Data on target coordinates
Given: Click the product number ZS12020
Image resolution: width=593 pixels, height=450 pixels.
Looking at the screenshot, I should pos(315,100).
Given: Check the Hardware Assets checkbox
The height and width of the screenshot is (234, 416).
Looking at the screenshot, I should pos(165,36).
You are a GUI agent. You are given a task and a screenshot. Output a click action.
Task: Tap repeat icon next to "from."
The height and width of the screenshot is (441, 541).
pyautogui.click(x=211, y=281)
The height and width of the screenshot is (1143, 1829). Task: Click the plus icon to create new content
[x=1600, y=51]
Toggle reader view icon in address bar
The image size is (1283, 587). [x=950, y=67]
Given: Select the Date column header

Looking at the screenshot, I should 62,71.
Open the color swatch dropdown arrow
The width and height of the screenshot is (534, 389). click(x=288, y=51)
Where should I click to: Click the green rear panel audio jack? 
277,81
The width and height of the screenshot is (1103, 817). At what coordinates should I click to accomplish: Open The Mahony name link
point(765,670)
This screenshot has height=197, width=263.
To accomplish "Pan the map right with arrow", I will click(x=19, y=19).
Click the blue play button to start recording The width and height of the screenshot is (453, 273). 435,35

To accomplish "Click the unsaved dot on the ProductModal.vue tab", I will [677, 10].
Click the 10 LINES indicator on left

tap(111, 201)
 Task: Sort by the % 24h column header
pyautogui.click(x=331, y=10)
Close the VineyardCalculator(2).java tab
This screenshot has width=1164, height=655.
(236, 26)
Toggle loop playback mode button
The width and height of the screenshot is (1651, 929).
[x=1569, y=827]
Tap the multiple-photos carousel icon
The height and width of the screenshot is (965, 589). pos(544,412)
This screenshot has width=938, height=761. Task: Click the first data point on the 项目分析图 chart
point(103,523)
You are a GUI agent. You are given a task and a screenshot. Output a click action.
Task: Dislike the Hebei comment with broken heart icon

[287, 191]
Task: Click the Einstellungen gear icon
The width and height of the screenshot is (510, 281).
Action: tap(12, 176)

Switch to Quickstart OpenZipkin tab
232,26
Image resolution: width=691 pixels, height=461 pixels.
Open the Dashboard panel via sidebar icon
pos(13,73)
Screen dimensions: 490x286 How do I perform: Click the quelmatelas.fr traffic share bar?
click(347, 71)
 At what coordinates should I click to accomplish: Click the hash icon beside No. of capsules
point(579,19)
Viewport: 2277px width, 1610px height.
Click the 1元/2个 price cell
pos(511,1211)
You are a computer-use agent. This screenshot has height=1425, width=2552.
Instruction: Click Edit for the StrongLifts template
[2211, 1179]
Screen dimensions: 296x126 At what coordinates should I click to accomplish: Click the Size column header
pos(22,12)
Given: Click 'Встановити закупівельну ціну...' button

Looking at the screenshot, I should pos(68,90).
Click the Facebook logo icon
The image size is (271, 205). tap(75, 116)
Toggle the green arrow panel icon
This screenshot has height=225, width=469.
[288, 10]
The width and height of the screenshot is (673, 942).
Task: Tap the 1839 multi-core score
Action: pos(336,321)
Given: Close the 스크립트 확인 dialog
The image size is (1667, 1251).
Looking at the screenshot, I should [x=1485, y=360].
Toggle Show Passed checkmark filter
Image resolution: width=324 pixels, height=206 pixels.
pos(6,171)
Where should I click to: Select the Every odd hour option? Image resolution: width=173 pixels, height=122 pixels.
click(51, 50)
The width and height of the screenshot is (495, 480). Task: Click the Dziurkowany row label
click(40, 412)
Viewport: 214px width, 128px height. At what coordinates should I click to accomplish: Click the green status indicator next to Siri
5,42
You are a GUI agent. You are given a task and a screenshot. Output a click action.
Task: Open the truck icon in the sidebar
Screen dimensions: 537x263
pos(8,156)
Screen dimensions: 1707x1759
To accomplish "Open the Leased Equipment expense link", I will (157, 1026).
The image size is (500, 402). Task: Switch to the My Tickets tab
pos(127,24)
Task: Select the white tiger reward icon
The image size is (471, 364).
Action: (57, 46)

- [Exercise objective]:
Retype all of the data above line for line, changing nothing.

- [Worked answer]:
Given: Click the product number ZS12020
Image resolution: width=593 pixels, height=450 pixels.
Looking at the screenshot, I should pos(315,100).
Given: Check the Hardware Assets checkbox
The height and width of the screenshot is (234, 416).
Looking at the screenshot, I should pos(165,36).
You are a GUI agent. You are given a task and a screenshot. Output a click action.
Task: Tap repeat icon next to "from."
The height and width of the screenshot is (441, 541).
pyautogui.click(x=211, y=281)
The height and width of the screenshot is (1143, 1829). Task: Click the plus icon to create new content
[x=1600, y=51]
Toggle reader view icon in address bar
The image size is (1283, 587). [x=950, y=67]
Given: Select the Date column header

Looking at the screenshot, I should 62,71.
Open the color swatch dropdown arrow
The width and height of the screenshot is (534, 389). click(x=288, y=51)
Where should I click to: Click the green rear panel audio jack? 
277,81
The width and height of the screenshot is (1103, 817). At what coordinates should I click to accomplish: Open The Mahony name link
point(765,670)
This screenshot has height=197, width=263.
To accomplish "Pan the map right with arrow", I will click(x=19, y=19).
Click the blue play button to start recording The width and height of the screenshot is (453, 273). 435,35

To accomplish "Click the unsaved dot on the ProductModal.vue tab", I will [677, 10].
Click the 10 LINES indicator on left

tap(111, 201)
 Task: Sort by the % 24h column header
pyautogui.click(x=331, y=10)
Close the VineyardCalculator(2).java tab
This screenshot has width=1164, height=655.
(236, 26)
Toggle loop playback mode button
The width and height of the screenshot is (1651, 929).
[x=1569, y=827]
Tap the multiple-photos carousel icon
The height and width of the screenshot is (965, 589). pos(544,412)
This screenshot has width=938, height=761. Task: Click the first data point on the 项目分析图 chart
point(103,523)
You are a GUI agent. You are given a task and a screenshot. Output a click action.
Task: Dislike the Hebei comment with broken heart icon

[287, 191]
Task: Click the Einstellungen gear icon
The width and height of the screenshot is (510, 281).
Action: tap(12, 176)

Switch to Quickstart OpenZipkin tab
232,26
Image resolution: width=691 pixels, height=461 pixels.
Open the Dashboard panel via sidebar icon
pos(13,73)
Screen dimensions: 490x286 How do I perform: Click the quelmatelas.fr traffic share bar?
click(347, 71)
 At what coordinates should I click to accomplish: Click the hash icon beside No. of capsules
point(579,19)
Viewport: 2277px width, 1610px height.
Click the 1元/2个 price cell
pos(511,1211)
You are a computer-use agent. This screenshot has height=1425, width=2552.
Instruction: Click Edit for the StrongLifts template
[2211, 1179]
Screen dimensions: 296x126 At what coordinates should I click to accomplish: Click the Size column header
pos(22,12)
Given: Click 'Встановити закупівельну ціну...' button

Looking at the screenshot, I should pos(68,90).
Click the Facebook logo icon
The image size is (271, 205). tap(75, 116)
Toggle the green arrow panel icon
This screenshot has height=225, width=469.
[288, 10]
The width and height of the screenshot is (673, 942).
Task: Tap the 1839 multi-core score
Action: pos(336,321)
Given: Close the 스크립트 확인 dialog
The image size is (1667, 1251).
Looking at the screenshot, I should [x=1485, y=360].
Toggle Show Passed checkmark filter
Image resolution: width=324 pixels, height=206 pixels.
pos(6,171)
Where should I click to: Select the Every odd hour option? Image resolution: width=173 pixels, height=122 pixels.
click(51, 50)
The width and height of the screenshot is (495, 480). Task: Click the Dziurkowany row label
click(40, 412)
Viewport: 214px width, 128px height. At what coordinates should I click to accomplish: Click the green status indicator next to Siri
5,42
You are a GUI agent. You are given a task and a screenshot. Output a click action.
Task: Open the truck icon in the sidebar
Screen dimensions: 537x263
pos(8,156)
Screen dimensions: 1707x1759
To accomplish "Open the Leased Equipment expense link", I will (157, 1026).
The image size is (500, 402). Task: Switch to the My Tickets tab
pos(127,24)
Task: Select the white tiger reward icon
The image size is (471, 364).
Action: (57, 46)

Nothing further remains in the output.